> _Stored data_

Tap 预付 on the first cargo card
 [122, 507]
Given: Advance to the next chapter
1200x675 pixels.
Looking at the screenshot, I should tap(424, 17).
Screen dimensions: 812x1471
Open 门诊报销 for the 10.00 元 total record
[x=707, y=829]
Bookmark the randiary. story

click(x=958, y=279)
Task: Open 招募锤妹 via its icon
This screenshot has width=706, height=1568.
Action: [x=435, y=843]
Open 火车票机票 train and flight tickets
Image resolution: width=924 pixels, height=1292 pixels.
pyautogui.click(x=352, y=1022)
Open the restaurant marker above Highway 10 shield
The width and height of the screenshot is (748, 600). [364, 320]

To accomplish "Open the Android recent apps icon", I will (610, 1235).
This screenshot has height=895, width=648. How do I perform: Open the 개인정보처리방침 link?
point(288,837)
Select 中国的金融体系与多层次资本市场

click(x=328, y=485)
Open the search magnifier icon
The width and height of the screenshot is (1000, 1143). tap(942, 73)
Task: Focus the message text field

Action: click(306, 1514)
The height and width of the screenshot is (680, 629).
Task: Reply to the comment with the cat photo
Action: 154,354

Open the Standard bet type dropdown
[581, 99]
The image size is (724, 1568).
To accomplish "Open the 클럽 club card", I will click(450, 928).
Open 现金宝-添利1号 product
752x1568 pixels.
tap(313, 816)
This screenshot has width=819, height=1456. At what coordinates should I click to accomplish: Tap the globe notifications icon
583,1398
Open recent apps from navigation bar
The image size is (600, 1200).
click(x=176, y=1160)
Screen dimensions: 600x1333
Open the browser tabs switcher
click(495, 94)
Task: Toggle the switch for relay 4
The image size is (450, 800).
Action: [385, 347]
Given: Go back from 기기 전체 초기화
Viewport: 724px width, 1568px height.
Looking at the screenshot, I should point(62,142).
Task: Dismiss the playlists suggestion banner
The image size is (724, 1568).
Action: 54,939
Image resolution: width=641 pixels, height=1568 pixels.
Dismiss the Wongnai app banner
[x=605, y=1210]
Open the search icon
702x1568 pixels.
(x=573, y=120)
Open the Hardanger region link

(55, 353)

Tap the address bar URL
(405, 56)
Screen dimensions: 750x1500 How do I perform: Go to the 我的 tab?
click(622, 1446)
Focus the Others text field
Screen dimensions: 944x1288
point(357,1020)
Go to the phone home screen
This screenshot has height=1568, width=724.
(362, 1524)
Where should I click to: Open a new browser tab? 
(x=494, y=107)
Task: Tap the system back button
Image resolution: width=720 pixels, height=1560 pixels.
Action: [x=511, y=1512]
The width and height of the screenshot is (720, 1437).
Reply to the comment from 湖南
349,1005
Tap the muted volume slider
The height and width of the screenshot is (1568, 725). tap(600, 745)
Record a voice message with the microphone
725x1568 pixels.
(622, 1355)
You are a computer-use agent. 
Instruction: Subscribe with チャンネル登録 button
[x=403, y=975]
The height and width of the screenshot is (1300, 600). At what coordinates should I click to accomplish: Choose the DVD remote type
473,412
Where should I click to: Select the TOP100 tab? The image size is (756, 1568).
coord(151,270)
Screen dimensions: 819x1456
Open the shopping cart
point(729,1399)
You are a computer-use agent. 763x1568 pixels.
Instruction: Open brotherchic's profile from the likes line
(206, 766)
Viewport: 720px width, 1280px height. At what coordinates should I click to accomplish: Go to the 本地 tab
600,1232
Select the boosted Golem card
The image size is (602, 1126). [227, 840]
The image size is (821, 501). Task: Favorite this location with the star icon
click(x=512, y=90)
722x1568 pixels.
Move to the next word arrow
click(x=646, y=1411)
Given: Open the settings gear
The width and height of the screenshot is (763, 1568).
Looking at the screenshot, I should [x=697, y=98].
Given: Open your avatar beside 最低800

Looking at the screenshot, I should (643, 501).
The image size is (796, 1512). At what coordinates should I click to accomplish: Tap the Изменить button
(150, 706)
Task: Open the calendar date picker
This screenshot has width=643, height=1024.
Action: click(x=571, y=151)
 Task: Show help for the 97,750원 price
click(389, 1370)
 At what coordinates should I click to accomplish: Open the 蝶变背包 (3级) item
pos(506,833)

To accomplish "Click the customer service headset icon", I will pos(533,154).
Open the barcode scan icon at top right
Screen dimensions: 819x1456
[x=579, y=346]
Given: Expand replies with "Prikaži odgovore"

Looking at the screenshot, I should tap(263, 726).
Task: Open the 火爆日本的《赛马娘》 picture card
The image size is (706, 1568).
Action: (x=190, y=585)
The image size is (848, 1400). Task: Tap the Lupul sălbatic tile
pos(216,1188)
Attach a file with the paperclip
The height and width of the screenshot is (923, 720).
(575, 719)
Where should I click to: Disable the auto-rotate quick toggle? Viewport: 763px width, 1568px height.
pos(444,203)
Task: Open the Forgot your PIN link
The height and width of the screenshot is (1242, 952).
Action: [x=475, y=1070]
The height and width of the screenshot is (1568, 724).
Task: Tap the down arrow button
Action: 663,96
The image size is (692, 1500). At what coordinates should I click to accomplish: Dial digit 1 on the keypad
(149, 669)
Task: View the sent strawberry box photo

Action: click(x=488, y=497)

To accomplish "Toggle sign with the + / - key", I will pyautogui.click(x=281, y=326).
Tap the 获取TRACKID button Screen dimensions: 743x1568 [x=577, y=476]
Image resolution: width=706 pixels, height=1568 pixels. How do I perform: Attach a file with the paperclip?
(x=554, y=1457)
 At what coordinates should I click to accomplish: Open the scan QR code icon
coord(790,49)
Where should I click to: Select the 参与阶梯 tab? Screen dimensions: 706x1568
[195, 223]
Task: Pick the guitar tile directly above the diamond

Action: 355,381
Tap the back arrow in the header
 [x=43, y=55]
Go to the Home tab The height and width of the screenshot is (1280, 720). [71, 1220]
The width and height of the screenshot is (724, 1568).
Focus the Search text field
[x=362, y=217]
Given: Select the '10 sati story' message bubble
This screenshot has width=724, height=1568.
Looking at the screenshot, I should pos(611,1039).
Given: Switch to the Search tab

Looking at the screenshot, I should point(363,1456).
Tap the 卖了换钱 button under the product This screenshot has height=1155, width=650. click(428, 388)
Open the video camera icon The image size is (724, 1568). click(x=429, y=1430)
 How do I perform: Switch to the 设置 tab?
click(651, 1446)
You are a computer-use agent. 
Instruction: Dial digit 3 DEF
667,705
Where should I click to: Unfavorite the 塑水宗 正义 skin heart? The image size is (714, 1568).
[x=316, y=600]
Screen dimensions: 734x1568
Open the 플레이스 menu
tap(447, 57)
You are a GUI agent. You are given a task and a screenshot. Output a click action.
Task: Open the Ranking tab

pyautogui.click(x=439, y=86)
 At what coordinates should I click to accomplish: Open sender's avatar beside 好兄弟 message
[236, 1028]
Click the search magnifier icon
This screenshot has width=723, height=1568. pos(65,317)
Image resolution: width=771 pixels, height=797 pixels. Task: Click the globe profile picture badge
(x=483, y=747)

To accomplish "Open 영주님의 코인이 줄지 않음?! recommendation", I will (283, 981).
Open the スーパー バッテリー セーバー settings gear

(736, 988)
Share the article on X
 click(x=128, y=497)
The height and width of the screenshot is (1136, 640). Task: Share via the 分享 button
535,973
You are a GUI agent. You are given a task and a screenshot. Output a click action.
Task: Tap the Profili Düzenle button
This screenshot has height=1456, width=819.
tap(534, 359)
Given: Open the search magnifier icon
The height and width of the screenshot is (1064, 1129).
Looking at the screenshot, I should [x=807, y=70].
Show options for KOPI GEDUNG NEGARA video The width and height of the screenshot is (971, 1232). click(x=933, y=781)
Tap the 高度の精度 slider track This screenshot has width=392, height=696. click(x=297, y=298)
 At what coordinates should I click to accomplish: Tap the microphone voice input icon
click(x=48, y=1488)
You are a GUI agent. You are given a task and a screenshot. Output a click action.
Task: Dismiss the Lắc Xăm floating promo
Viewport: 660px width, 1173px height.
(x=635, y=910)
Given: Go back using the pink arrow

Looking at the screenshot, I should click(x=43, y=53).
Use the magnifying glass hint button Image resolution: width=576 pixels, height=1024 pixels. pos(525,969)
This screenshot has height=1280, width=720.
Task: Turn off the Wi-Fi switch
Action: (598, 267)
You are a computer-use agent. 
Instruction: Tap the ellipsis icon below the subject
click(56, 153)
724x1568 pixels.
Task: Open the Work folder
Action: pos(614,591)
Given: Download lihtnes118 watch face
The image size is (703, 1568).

> _Problem statement_
Copy the lines exactly, starting at the beginning of the records and stopping after the line that contains "will (610, 1235).".

> _Result below_
Tap 预付 on the first cargo card
 [122, 507]
Given: Advance to the next chapter
1200x675 pixels.
Looking at the screenshot, I should tap(424, 17).
Screen dimensions: 812x1471
Open 门诊报销 for the 10.00 元 total record
[x=707, y=829]
Bookmark the randiary. story

click(x=958, y=279)
Task: Open 招募锤妹 via its icon
This screenshot has width=706, height=1568.
Action: [x=435, y=843]
Open 火车票机票 train and flight tickets
Image resolution: width=924 pixels, height=1292 pixels.
pyautogui.click(x=352, y=1022)
Open the restaurant marker above Highway 10 shield
The width and height of the screenshot is (748, 600). [364, 320]

To accomplish "Open the Android recent apps icon", I will (610, 1235).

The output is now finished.